Connor has to have been misquoted here or the journalists left out a couple of subsequent clarifying sentences. The error is in the press release. Oh dear.


*Note that I've been citing -0.44: mean elasticity across all the estimates is -0.51, but Wagenaar gives -0.44 for total alcohol after adjustment for study characteristics.

** In particular, arguments around increasing the price of the lowest-cost products in Australia, where the WET means that cask wine can be very cheap, just don't translate to the New Zealand environment where we already have a tiered volumetric excise regime. I also am far more sceptical of results coming from Sheffield's simulation work than they seem to be.


  1. Isn't it a price elasticity of demand of 1.6 not 1.16? Even further from what the evidence suggests

  2. Yes. Stumblefingers. Will fix when at a proper computer.

  3. Good post. Two points: 1. Whatever the total price elasticity of alcohol, since alcoholism is defined as an addiction, it would be highly counter-intuitive (to put it mildly!) to suggest that alcoholics would be more price-sensitive than moderate drinkers. To support such a proposition, you would certainly need some evidence, which, as you point out, isn't there in the literature. It is a lot more reasonable to expect that minimum prices or tax increases will reduce alcohol consumption from moderate drinkers (thus reducing their mostly harmless fun) much more than from problem drinkers. Sounds like poor policy. 2. I'm no expert on alcohol policy, but it seems like a lot of commentary on the issue seems to conflate two problems: binge drinking and alcoholism. While there is a lot of overlap, it seems that they are fundamentally two distinct things. The former is an acute issue of public order and safety (since it is a major cause of violent crime, car crashes not to mention spread of STDs, unplanned pregnancies etc.) whereas the latter is a more chronic health issue (affecting morbidity, labour force participation etc.). Eric -- what is your impression of which is the main focus of public policy discussion in NZ? And how do you think effective policies dealing with those two issues might differ?

  4. On 1: agreed.

    On 2: These get conflated in the studies as well; harmful or hazardous drinking categories will have a mix of binge drinkers who get into the category by virtue of binging and constant heavy drinkers.

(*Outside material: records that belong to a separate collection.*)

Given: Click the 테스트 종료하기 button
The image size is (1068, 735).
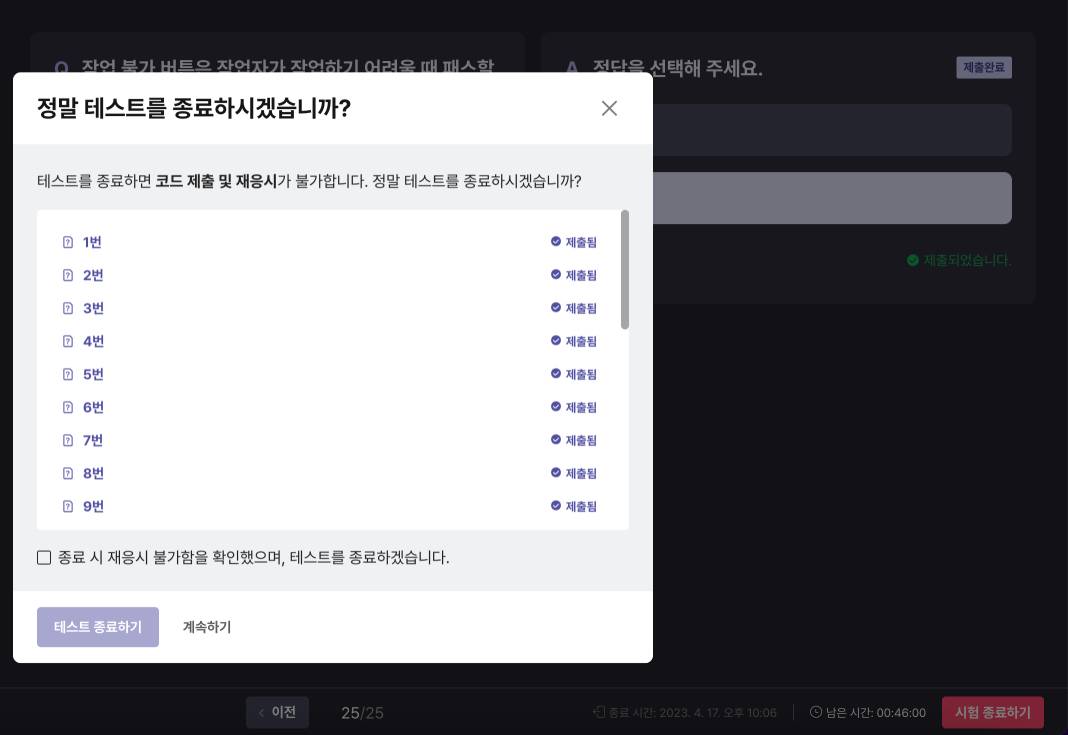Looking at the screenshot, I should point(97,627).
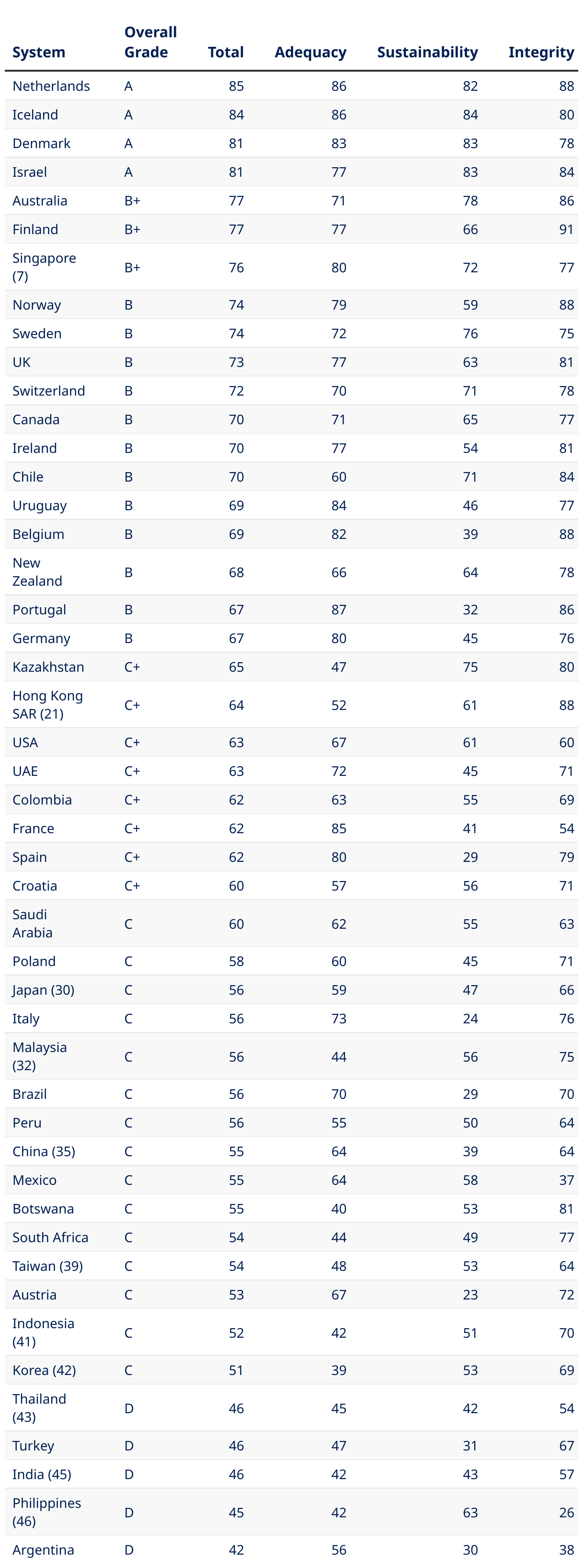Click the Argentina row name
The height and width of the screenshot is (1568, 583).
[x=43, y=1549]
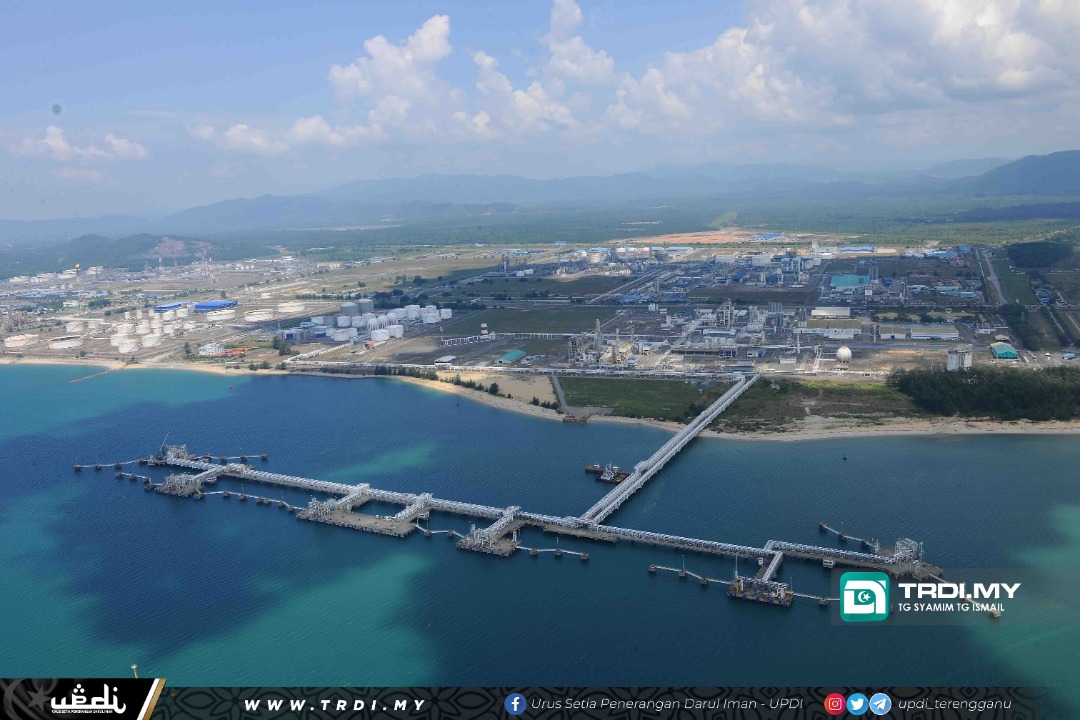Click the gas flare on the far left horizon
The image size is (1080, 720).
point(77,268)
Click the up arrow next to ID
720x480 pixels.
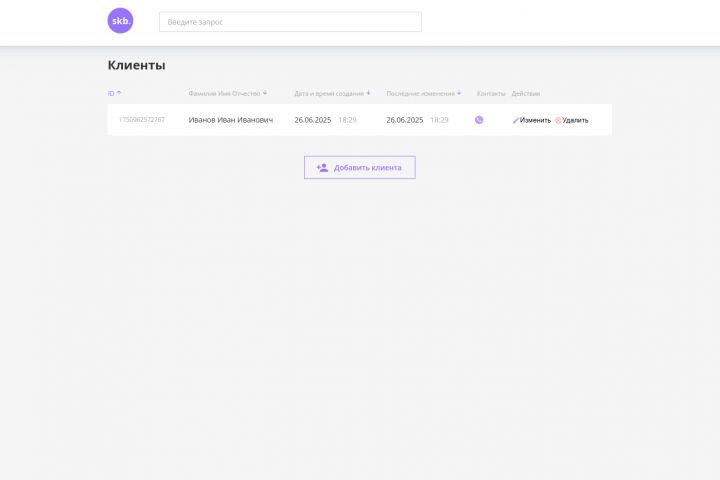click(119, 93)
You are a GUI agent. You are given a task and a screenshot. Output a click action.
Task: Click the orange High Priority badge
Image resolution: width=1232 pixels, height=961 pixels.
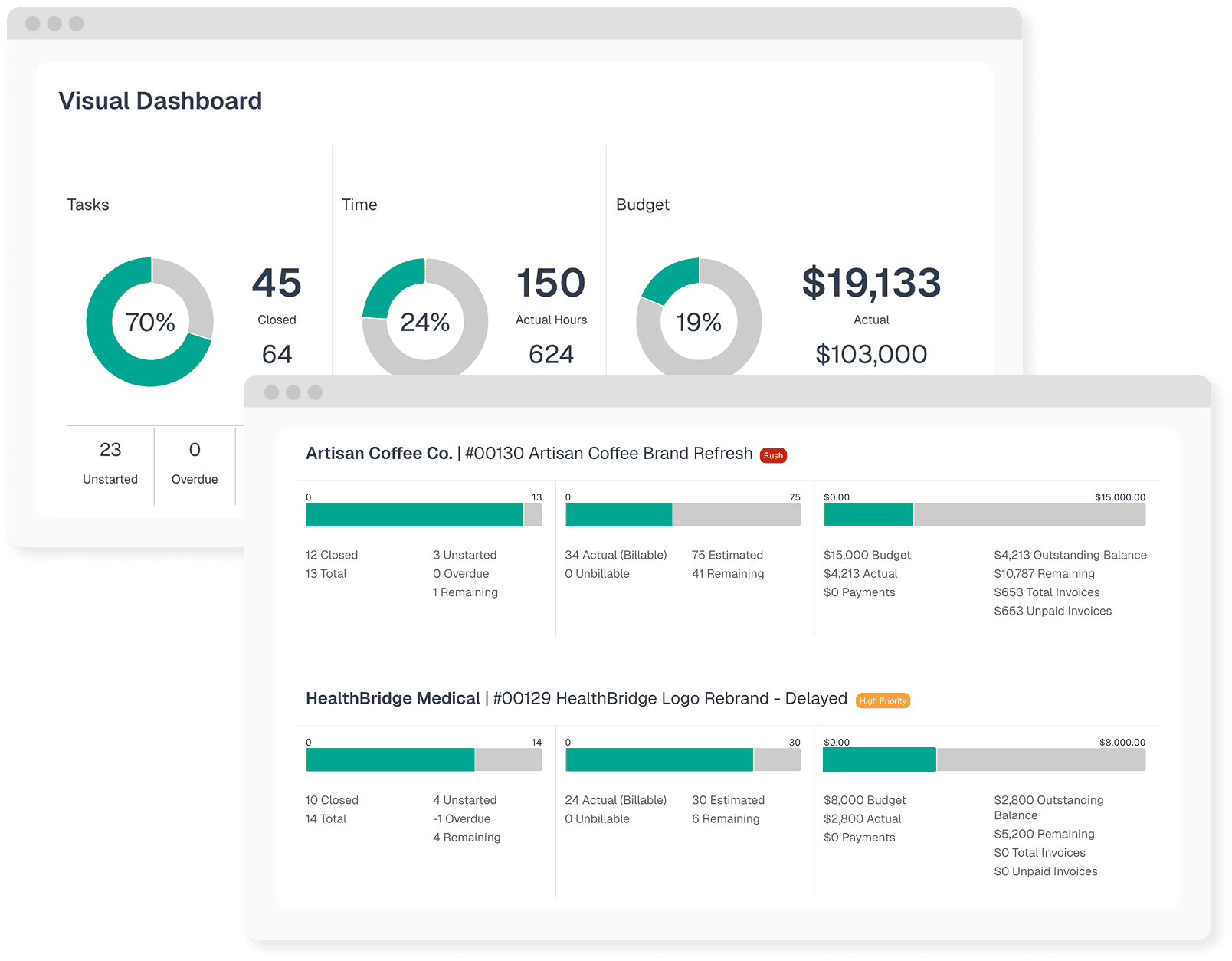point(883,700)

    The problem for liberal policy is that while getting drunk increases the drinker's likelihood of committing crimes, driving drunk, or otherwise imposing costs on others, it's only probabilistic. We then have to weigh up the effectiveness of targeting externality-generating outcomes directly by doing things like criminalizing drink-driving or penalizing people who engage in externality-generating activities while drunk versus trying to address the behaviour that increases the risk of bad outcomes among some drinkers.

    I'm not sure that we've really tried hard enough in New Zealand at addressing the actual externality generating activities to give up on that side and go for things that might hit binge drinking. Heck, just going back to having drunk tanks with medical supervision for those drunk and disorderly could go a long way towards curbing problems.

    It's also hard to identify policies that curb binge drinking but that don't also penalize moderate drinkers who don't binge. Price measures hit everybody. One of the best direct measures - requiring that bars not serve those who are obviously intoxicated - also can push people to drinking where they're away from a bartender's supervision.

  5. Actually, the real elasticity is lower. Given the tendency to overinflate demand elasticities (publication bias), the elasticity is probably half of what Wagenaar claim it is.